For the surgeon, there are significantly noticeable changes with the transition to the 180W LBO laser. The cystoscope hardware and video camera set up is unchanged but the cooled irrigated laser fiber associated with the 180W machine is larger in diameter at 750 microns compared to the diameter of the 120W laser fiber which has a diameter of 600 microns. This slightly reduces the endoscopic field of view and the cross sectional area of the cystoscope continuous flow channel available for irrigation. The power density is proportional to the power of the laser and inversely proportional to the cross sectional area of the laser beam. The 50% increase in laser beam diameter and the 50% increase in power maintain the same power density compared to the 120W laser fiber but is associated with a larger quantity of vaporization bubbles being produced which can potentially impact upon visibility. Whilst initial familiarity with these changes was necessary, it did not impact upon the ability to adapt to the new laser. Further investigation is required to determine the impact of a surgeon without prior experience with lower powered PVP dealing with these issues. Anecdotal experience from colleagues adopting PVP using the 180W LBO laser for the first time does not appear to be associated with reported problems.

All men were treated within a 12-month period of time. The laser technique was consistent throughout the 12 months and compared the last 50 120W cases with the first 180W with a surgeon who had already substantial PVP experience. This transition provides a meaningful comparison for the experienced surgeon with the 120W LBO laser considering the transition to the higher powered laser.
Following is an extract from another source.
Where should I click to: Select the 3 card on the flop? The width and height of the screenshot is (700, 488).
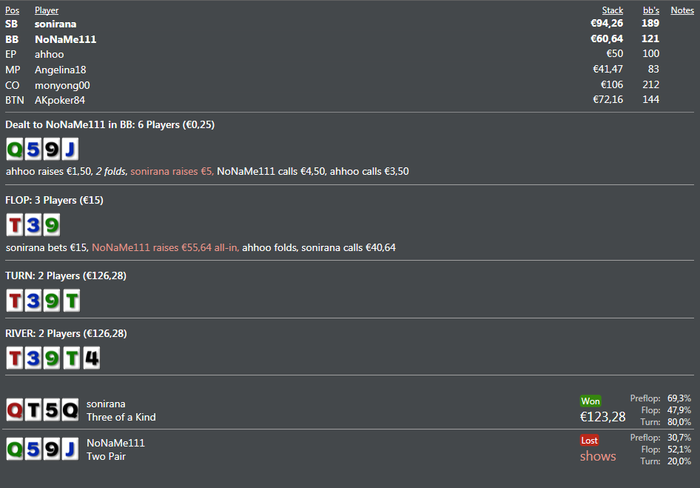click(33, 225)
This study suggests that this transition is possible without significant change in outcomes and unlikely concerns associated with relearning PVP with a new laser.

One major complication of capsular perforation occurred using the 180W LBO laser. This had not previously been observed in the 120W LBO experience. It is a technically related complication due to the failure to recognise excessive depth of vaporisation, particularly at the region of the bladder neck. A much larger experience from a broad number of centers with large volume experience will be necessary to determine it this occurring in increased numbers compared to historical published experience with the 120W LBO laser. On the basis that the power density is unchanged, the 180W LBO laser will not vaporise deeper than the 120W LBO laser in the equivalent duration of application of laser energy to tissue. It is our belief from this early experience, that this is a sporadic occurrence little different to what has been reported with the 120W LBO laser.
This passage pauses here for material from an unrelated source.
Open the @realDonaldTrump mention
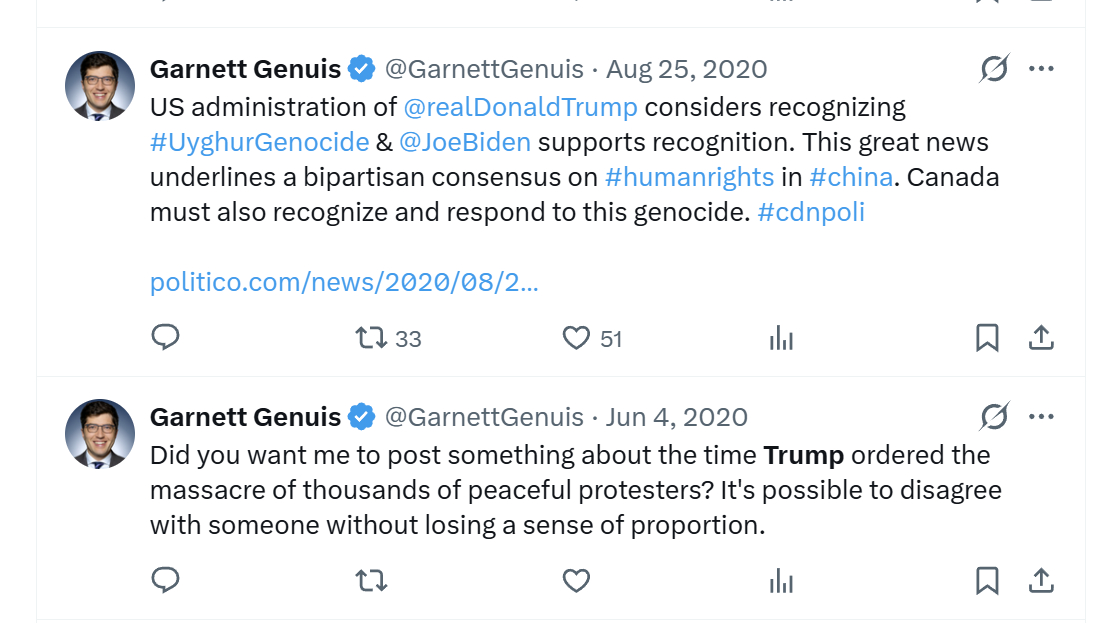The image size is (1095, 623). (x=519, y=107)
There is little surprise that clinical outcomes are similar between the two lasers. The differences could be compared to the analogy of using a paintbrush to paint a wall and switching to paintbrush that is 50% wider and thereby reducing the time taken. In clinical practice, a reduction in operating time may not occur. It is our belief that this improvement in operating time may be compensated by the use of a greater amount of energy to treat the same prostate gland volume and therefore enabling a greater and more efficient removal of tissue. Our early results reflect this behaviour where the laser time per gram of prostate is reduced by 33% and the total laser time is reduced by 5 minutes and overall operating by 8 minutes. This relative modest improvement in time may be due to the learning curve of the 180W laser and may still improve with further case experience. It is our opinion that this effect may potentially be more likely observed with larger prostates where fibre degradation and surgeon fatigue could potentially lead to limitation of the amount of energy utilised to treat a large gland.
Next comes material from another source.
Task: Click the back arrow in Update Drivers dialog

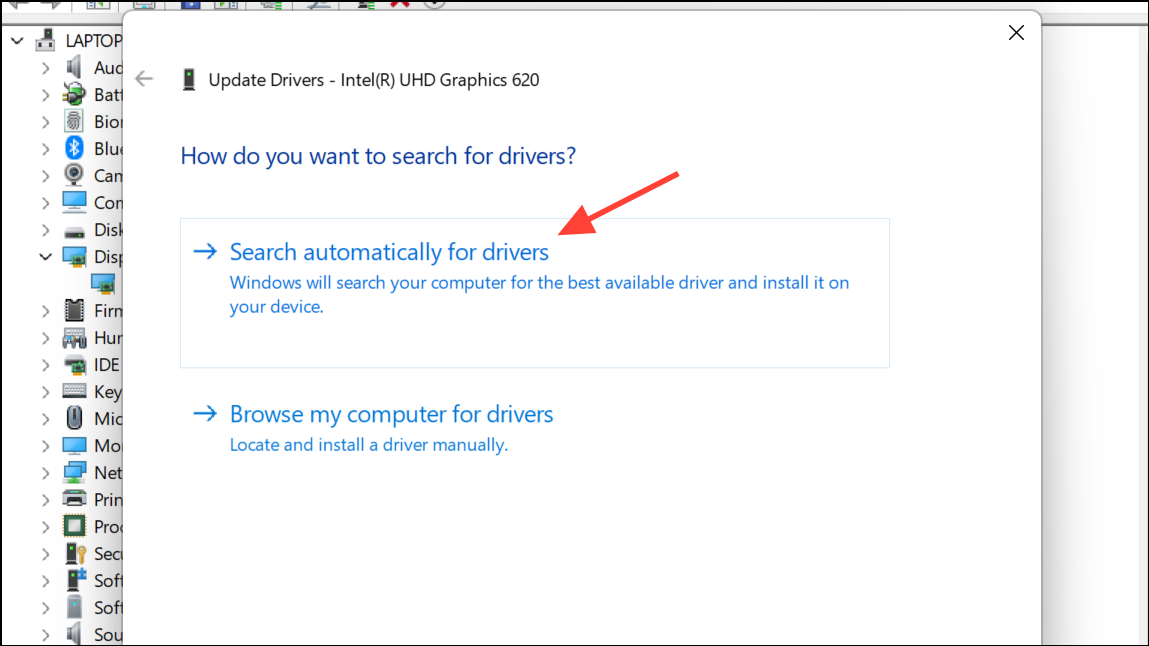Action: [x=145, y=80]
In conclusion, this study demonstrates that there is little change in clinical outcomes with the transition from 120W to 180W LBO PVP with an already experienced PVP surgeon. The introduction of the more powerful 180W LBO laser appears to have impacted upon patient selection with significantly increased prostate size and associated with increased energy utilisation. There is a trend toward shorter laser times.